Zahi Hawass on archaeology: what the evidence says · JRE #2321
SUBJECT: ARCHAEOLOGY
Not a true/false call. Every claim is logged with its sources; read the exhibits below.
The ancient Egyptians believed that a pharaoh should be a male. A pharaoh cannot be a female. Anyone who changed the religious belief, they hit him. Hatshepsut, when she became a pharaoh, they hit her, and they destroyed her monuments.

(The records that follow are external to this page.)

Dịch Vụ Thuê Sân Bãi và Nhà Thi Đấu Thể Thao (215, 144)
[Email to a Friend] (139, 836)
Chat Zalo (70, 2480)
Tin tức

What the evidence says 01 / RECORD
It is well established that Hatshepsut, one of Egypt's few female pharaohs, was subject to a posthumous campaign of erasure: her successor Thutmose III had her images defaced, her statues broken, her name chiseled from monuments, and her rule removed from official king lists. On that core fact Hawass is correct. His stated motive, that a pharaoh could not be female and so she was struck down for it, is the older popular narrative that modern Egyptology largely qualifies or rejects. The erasure did not begin until roughly two decades after Hatshepsut's death, which undercuts a simple gender or revenge explanation, and specialists now emphasize political and dynastic aims such as securing a clean line of male succession from Thutmose I through III to Amenhotep II. A 2025 study in Antiquity by Jun Yi Wong further argues that much of the statue damage reflects routine ritual deactivation and later reuse rather than targeted destruction, though scholars agree a real proscription campaign occurred and its precise motive remains debated. In short, the destruction is real but framing it as simply because she was female overstates a contested point.